12 10月の山

 10月という季節はなかなか複雑ですね。寒かったり暑かったり。「女心と秋の空」といわれ、変わりやすい天気の例えとされたりします。3,000mクラスの山ではもう冬山の装備が必要です。1,000m程度の山は小春日和のような楽しい山歩きが楽しめます。
 山の歌で「冬山までにはまだ遠い、スキーの手入れにゃまだ早い、飛び出したところが八ヶ岳……」という歌がありますが、いずれにしてもなかなか焦点が合わない季節です。
 今から30年以上前、令和天皇陛下がまだ皇太子殿下であったころですが、殿下のお供をして、秋の奥只見の山々を登ったことがあります。ちょうどお嫁さんの話が持ち上がったころでした。殿下は常々、平が岳(2,141m)という山に登りたいとおっしゃっていましたが、それが実現したのです。頂上で殿下はとても満足そうな表情でした。あの時も変わりやすい天気がうまく晴れて、紅葉が見事でした。(註)
 皇太子殿下が山に登るのは大変な準備が必要です。私たち庶民が登るのとはわけが違い、ありとあらゆることに気を配らなければなりません。お父君の平成天皇からは「人に迷惑がかかる登山は絶対にしてはならない」といわれていましたので、混み合う山にはいけません。
行きたい山があっても人が少ない時を選ばなければなりません。また、危険度が高いところも許されません。冬山と岩登りはできません。

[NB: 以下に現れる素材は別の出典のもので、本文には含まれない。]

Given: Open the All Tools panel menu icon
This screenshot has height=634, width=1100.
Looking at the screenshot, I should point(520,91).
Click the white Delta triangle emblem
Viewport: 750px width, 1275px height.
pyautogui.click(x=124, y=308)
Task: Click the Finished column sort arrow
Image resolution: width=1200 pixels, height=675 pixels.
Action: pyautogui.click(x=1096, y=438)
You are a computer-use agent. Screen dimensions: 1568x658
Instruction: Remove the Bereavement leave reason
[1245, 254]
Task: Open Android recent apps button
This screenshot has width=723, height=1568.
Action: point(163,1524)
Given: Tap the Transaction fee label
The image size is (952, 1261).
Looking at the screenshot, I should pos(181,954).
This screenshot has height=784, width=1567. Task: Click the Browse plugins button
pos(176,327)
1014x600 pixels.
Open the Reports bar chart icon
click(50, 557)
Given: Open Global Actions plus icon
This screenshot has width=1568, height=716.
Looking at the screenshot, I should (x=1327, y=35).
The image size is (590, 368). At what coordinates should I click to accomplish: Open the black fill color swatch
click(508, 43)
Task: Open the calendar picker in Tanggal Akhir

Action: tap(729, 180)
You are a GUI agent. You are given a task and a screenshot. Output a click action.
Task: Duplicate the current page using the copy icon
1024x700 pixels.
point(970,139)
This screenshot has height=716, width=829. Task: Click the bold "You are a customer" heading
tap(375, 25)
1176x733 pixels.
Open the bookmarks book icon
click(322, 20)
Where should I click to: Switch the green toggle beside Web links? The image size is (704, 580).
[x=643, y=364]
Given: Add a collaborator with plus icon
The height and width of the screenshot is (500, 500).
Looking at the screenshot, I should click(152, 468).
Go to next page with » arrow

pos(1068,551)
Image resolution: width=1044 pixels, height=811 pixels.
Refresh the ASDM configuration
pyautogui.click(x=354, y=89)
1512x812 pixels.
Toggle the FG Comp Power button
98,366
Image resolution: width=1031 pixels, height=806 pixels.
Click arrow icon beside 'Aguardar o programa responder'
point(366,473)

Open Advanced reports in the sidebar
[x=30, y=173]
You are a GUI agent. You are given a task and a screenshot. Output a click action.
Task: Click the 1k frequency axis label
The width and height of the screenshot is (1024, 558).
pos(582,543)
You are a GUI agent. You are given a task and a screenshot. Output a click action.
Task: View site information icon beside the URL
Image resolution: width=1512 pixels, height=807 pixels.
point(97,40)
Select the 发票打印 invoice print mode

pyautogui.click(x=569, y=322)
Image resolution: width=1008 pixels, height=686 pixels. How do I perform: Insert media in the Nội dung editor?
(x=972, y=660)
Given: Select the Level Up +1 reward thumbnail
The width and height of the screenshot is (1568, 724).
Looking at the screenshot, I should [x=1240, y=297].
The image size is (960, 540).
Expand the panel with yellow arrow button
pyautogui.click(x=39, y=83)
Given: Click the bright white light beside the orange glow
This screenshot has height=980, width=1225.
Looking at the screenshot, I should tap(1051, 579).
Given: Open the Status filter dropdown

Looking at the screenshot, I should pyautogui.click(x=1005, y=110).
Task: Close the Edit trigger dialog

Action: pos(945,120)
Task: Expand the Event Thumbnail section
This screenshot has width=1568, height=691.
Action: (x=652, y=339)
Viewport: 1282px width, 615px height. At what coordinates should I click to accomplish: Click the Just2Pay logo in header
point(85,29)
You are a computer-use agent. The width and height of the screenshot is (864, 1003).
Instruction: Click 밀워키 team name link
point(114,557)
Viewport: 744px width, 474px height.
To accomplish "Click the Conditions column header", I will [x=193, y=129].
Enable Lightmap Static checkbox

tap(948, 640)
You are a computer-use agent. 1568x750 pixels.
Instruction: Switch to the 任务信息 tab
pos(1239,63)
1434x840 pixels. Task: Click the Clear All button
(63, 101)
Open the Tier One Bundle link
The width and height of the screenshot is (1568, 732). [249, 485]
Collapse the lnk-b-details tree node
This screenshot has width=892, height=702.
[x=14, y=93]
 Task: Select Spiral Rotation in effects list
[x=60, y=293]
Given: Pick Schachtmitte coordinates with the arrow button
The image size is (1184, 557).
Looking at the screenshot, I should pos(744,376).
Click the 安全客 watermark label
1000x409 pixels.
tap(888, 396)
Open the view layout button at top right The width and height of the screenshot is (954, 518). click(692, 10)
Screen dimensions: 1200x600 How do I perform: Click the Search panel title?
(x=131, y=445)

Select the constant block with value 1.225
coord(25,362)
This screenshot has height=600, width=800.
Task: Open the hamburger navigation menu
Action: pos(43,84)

 「岡島さん、私は山に行きたくても行けないときは、東宮御所の窓から山のある方を見て写真で見た山の姿を思い浮かべるのです」
 殿下はそう言っていました。本で見た山を連想して、山に行けないさみしさを補っていたのでしょう。本当に山がお好きだった。山の本をたくさん読んでおられて知識は豊富でした。その知識を駆使して、形がよく、堂々としている山、さらに人があまり行かない山を選ぶのがお上手でした。いわば玄人好みの山を選択するのです。
 次はこの山を登りたいんです、とおっしゃった後、私が「よく(そんな山を)ご存じですね」と聞くと、恥じらうような笑顔をみせながら「本で調べました」という答えが返ってくるのでした。
 体力もありました。南アルプスの赤石岳(3,121m)を登った時、初日は千枚岳(2,880m)を登りきるコースでかなりきつかったのですが、殿下は20㌔の荷を担いで登りました。テント泊だったので寝袋や着替えなど自分のものは自分で背負ったのです。お付きの護衛警官が疲れ果てて、新聞記者から「護衛が務まらないよ」と冷やかされていました。
 英国に留学されていた時にはスコットランド、ウエールズ、イングランドそれぞれの最高峰を登っていますし、ネパールご訪問の際にはトレッキングも楽しんでおられる。結婚されてもいくつかの山に登られていますが、天皇陛下になられた後はさすがに登る機会が減るでしょう。でも、八甲田は可能性があるかもしれない。立派な山だし、ケーブルカーもある。
 いつの日か、青森にいらっしゃらないかな、と思っています。
 
 註 平が岳登山では一部の人から「自然を破壊してわざわざ道を作った」と言われたことがありましたが、実際は道を整備しただけですので、改めてここで記しておきます。